Литмир - Электронная Библиотека
Содержание  
A
A

Я чувствовал, что должен это сказать. Чувствовал, что должен признаться в этом ей, самому себе. То, что я делаю — то, что я делал — имело цель, причину. Я все еще чудовище, только не из тех, что любят ненавистные вещи, которые они делают.

Опять этот взгляд. Как будто она видит меня сквозь множество масок, разрушает мои стены, раздевает меня догола, не оставляя ничего, кроме своего взгляда. Я ненавижу это и люблю. Я чувствую себя свободным — и чувствую себя в ловушке. Мысль о том, что одна пара голубых глаз может сделать меня таким уязвимым, таким незащищенным, вызывает тревогу.

Поэтому я делаю то, что у меня получается лучше всего — отражаю удары.

Я прочищаю горло, наклоняюсь вперед и хватаю свою потрепанную рубашку. Вылив остатки мази на ткань, я осторожно прижимаю ее к ране. Она шипит, и ее глаза переходят на мои, полные огня, который заставляет меня усмехнуться. — О, это еще не самое страшное, дорогая. Мне еще нужно зашить тебя.

Она выравнивает свое дрожащее дыхание, длинные ресницы трепещут, когда она спрашивает: — Зачем ты это делаешь?
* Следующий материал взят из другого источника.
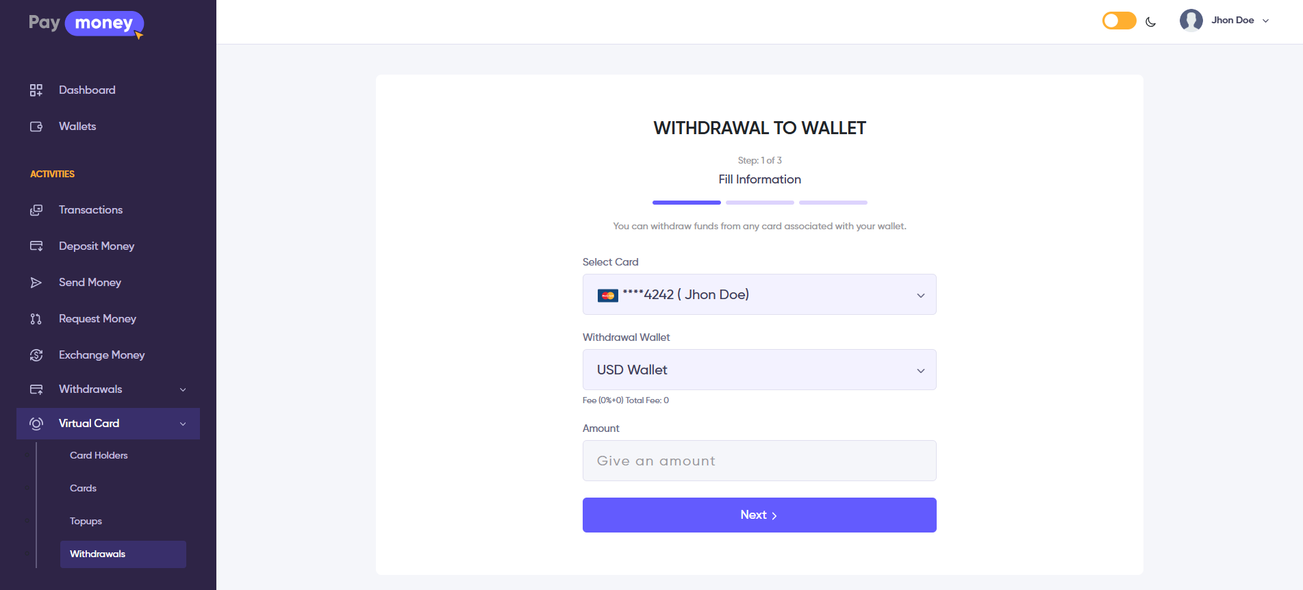Image resolution: width=1303 pixels, height=590 pixels.
Task: Click the Dashboard grid icon
Action: tap(36, 90)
Очень правильный вопрос, хотя я не намерен отвечать на него, пока не получу ответы на свои вопросы. Я беру жестоко тупую иглу и начинаю кропотливый процесс продевания в нее толстой медицинской нити. — Почему бы мне не задавать вопросы? — Мой взгляд устремлен на нее, непреклонный и бесчувственный. Но это просто еще одна маска, поскольку я сейчас киплю от ярости.

— Кто из них сделал это с тобой? — Ее глаза распахиваются, она выглядит такой растерянной и неуверенной в себе, какой я ее еще никогда не видел. Но она быстро оправилась, издав дрожащий смешок.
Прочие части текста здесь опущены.